ACTIVITY
Every line below that contains "option" is to be copied.

++++

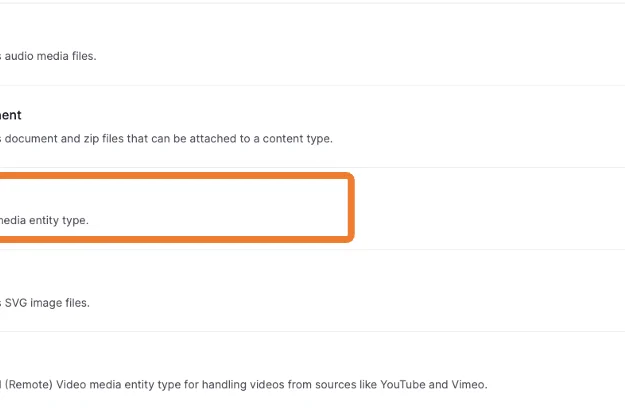Click the word Vimeo in the description
Image resolution: width=625 pixels, height=417 pixels.
[467, 384]
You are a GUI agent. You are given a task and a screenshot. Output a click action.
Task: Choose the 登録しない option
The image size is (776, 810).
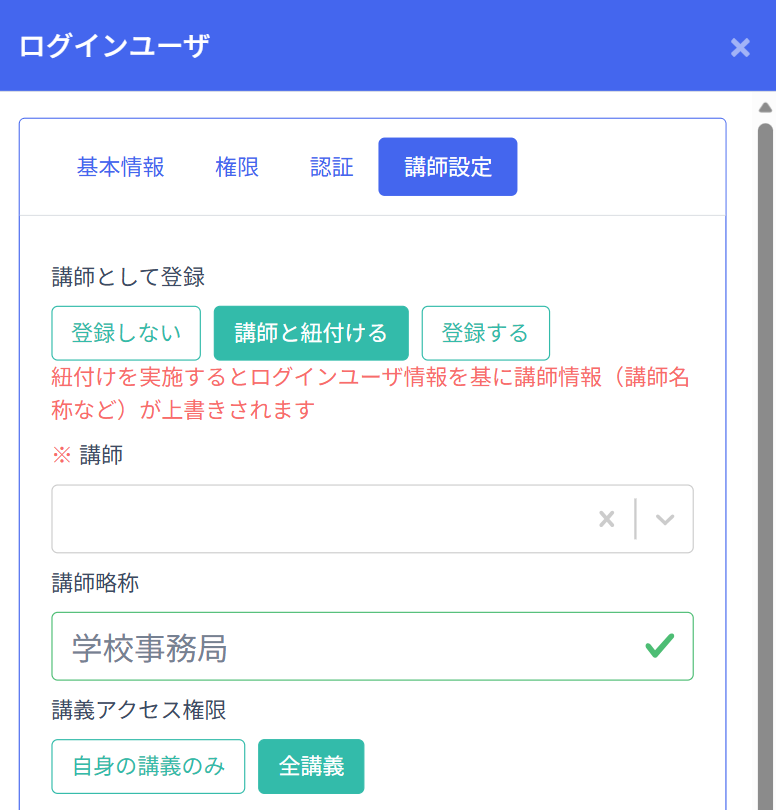[126, 333]
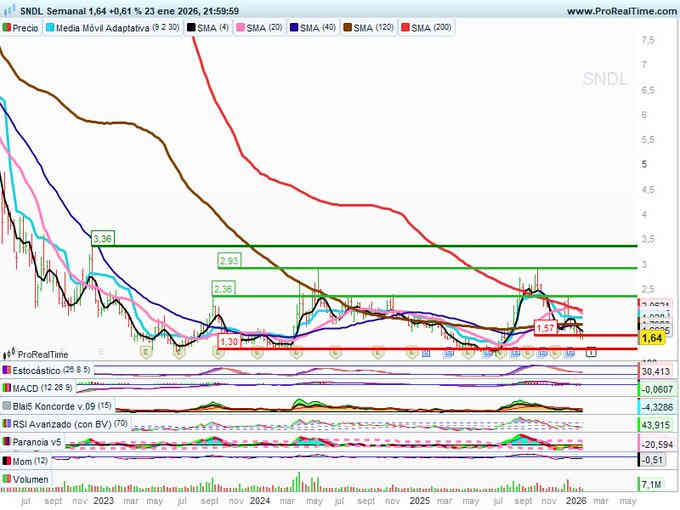Select the 2,93 horizontal line label

point(227,260)
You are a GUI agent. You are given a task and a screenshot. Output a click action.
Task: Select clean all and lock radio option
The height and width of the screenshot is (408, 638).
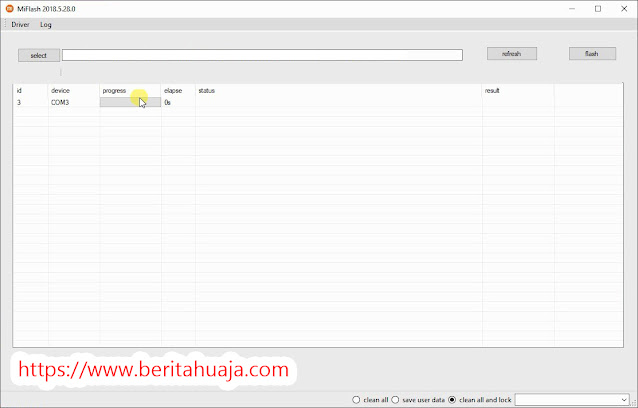(453, 399)
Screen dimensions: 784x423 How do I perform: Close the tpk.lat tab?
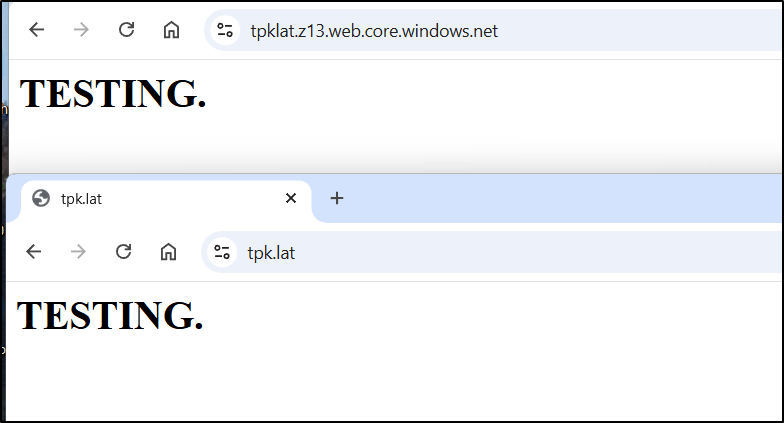pos(291,198)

++++

ANSWER SECTION
Task: Choose the 登録しない option
Task: Select clean all and lock radio option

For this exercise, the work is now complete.